Reputation: 1759
I would like to generate a random list of length n
based on the dates of, say, September.
So, you have your list like this:
september = ["01/09/2019","02/09/2019",...,"30/09/2019"]
And I would like to generate a list that contains, say, 1000 elements taken randomly from september
like this:
dates = ["02/09/2019","02/09/2019","07/09/2019",...,"23/09/2019"]
I could use something like:
dates = np.random.choice(september,1000)
But the catch is that I want dates to be selected based on the probabilities of the days of the week. So for example, I have a dictionary like this:
days = {"Monday":0.1,"Tuesday":0.4,"Wednesday":0.1,"Thursday":0.05,"Friday":0.05,"Saturday":0.2,"Sunday":0.1}
So as "01/01/2019"
was Sunday, I would like to choose this date from september
with probability 0.1.
My attempt was to create a list whose first element is the probability of the first date in september
and after 7 days this probability repeats and so on, like this:
p1 = [0.1,0.1,0.4,0.1,0.05,0.05,0.2,0.1,0.1,0.4,0.1,0.05,0.05,...]
Obviously this doesn't add to 1, so I would do the following:
p2 = [x/sum(p1) for x in p1]
And then:
dates = np.random.choice(september,1000,p=p2)

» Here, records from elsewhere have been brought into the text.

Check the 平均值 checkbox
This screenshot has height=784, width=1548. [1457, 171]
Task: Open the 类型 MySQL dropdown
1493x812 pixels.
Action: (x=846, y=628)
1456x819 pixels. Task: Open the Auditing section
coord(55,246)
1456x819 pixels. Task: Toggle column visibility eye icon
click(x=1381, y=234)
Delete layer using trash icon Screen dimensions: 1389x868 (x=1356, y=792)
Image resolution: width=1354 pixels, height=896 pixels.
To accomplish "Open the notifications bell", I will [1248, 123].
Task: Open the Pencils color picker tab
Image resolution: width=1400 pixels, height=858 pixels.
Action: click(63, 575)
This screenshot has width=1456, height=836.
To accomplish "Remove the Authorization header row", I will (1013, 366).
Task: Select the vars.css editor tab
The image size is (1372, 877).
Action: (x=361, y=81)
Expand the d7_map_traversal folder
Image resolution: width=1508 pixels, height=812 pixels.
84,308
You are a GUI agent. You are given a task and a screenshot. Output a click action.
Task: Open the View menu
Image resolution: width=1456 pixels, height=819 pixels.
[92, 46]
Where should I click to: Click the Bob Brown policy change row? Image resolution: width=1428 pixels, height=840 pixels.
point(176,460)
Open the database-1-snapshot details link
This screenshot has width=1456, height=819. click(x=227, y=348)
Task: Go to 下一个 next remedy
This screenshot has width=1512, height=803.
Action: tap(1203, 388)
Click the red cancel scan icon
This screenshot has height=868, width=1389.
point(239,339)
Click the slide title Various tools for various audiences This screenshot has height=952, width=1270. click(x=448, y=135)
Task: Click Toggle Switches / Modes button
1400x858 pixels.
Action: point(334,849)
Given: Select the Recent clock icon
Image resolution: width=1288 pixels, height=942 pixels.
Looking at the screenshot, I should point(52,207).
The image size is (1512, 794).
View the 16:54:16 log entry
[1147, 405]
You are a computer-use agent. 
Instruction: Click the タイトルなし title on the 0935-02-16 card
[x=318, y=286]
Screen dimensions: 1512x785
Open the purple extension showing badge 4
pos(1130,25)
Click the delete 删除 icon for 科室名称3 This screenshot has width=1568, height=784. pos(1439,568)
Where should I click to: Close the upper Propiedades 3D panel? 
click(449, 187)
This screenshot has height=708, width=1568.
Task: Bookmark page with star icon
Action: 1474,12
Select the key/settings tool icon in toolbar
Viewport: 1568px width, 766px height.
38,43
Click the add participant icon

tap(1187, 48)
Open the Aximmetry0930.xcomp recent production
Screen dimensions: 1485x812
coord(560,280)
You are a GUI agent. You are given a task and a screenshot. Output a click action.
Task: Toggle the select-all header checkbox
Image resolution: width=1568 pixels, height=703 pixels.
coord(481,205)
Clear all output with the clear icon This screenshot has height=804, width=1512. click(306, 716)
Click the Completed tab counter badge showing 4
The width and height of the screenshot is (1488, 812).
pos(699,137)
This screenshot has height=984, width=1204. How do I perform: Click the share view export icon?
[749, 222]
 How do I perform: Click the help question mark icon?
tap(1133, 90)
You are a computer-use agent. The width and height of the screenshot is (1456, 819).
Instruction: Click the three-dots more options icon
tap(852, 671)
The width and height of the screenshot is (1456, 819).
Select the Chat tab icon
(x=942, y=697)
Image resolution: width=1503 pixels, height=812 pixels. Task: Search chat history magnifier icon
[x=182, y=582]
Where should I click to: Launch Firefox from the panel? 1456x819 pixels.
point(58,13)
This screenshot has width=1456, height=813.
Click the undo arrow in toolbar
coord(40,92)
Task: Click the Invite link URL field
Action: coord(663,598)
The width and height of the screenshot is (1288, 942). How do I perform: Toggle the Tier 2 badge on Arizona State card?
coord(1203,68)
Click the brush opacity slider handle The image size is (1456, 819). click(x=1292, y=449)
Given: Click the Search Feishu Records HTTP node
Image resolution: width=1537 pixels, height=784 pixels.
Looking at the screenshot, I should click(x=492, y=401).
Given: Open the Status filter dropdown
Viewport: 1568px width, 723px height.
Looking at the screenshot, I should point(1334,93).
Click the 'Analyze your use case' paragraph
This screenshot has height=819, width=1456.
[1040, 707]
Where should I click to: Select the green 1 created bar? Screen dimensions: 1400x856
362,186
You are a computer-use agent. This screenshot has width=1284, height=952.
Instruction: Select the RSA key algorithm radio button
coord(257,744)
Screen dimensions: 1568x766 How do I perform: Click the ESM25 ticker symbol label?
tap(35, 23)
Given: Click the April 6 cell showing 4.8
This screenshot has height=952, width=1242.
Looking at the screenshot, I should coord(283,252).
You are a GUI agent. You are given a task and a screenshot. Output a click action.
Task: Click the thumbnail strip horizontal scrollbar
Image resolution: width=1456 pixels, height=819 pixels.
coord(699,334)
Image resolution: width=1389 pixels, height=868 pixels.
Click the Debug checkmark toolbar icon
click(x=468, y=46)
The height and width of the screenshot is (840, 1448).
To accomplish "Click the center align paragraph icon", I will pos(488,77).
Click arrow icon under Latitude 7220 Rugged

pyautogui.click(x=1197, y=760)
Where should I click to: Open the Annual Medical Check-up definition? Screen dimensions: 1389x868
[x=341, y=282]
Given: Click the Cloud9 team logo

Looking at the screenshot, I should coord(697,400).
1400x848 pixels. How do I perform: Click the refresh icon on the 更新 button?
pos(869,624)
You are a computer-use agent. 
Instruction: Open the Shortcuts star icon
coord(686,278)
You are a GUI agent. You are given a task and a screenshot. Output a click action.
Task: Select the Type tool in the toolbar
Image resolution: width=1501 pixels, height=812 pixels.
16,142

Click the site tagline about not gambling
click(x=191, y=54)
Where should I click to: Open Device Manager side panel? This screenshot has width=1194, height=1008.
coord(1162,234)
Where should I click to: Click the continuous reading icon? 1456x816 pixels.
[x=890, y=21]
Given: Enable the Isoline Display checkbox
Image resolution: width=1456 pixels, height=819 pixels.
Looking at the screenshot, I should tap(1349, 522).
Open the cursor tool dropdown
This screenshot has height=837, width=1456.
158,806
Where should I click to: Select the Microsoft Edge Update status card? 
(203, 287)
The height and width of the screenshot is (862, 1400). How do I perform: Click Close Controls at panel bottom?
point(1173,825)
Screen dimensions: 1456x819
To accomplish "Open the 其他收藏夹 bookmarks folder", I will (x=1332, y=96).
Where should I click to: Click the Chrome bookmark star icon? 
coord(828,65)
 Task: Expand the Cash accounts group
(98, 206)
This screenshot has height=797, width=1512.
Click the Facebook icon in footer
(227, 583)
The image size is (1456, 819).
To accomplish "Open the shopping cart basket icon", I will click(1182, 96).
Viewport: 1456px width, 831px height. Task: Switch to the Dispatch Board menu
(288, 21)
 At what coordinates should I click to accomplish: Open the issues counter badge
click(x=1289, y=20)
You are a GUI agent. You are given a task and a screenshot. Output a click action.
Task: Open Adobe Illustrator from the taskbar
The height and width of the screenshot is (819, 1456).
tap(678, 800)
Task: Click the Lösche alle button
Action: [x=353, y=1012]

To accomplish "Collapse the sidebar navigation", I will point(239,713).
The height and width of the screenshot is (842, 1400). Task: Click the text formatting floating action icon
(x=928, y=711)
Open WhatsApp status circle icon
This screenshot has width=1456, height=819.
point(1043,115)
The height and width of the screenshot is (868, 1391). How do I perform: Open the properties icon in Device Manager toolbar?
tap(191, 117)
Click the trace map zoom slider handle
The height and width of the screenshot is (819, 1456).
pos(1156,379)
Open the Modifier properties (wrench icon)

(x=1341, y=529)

However, I am not sure this really works... Can you help me?
Upvotes: 2
Views: 1365
Reputation: 22493
Actually I think your approach is fine. But instead of using the dates, first get a list of dates grouped by weekdays:
import numpy as np
import datetime
from collections import defaultdict
days = {"Monday":0.1,"Tuesday":0.4,"Wednesday":0.1,"Thursday":0.05,"Friday":0.05,"Saturday":0.2,"Sunday":0.1}
date_list = [(datetime.datetime(2019, 9, 1) + datetime.timedelta(days=x)) for x in range(30)]
d = defaultdict(list)
for i in date_list:
d[i.strftime("%A")].append(i)
Now pass this to np.random.choice
:
np.random.seed(500)
result = np.random.choice(list(d.values()),
p=[days.get(i) for i in list(d.keys())],
size=1000)
You now have a list of lists of weighted datetime
objects. Just do another random.choice
for the items inside:
final = [np.random.choice(i) for i in result]
Upvotes: 1
Reputation: 2905
If I understand correctly, you want to select dates from the days of September, where the probability to select each date is proportional to the number of times that the weekday of that date appears in September - and what you need is how to assign the proper probabilities.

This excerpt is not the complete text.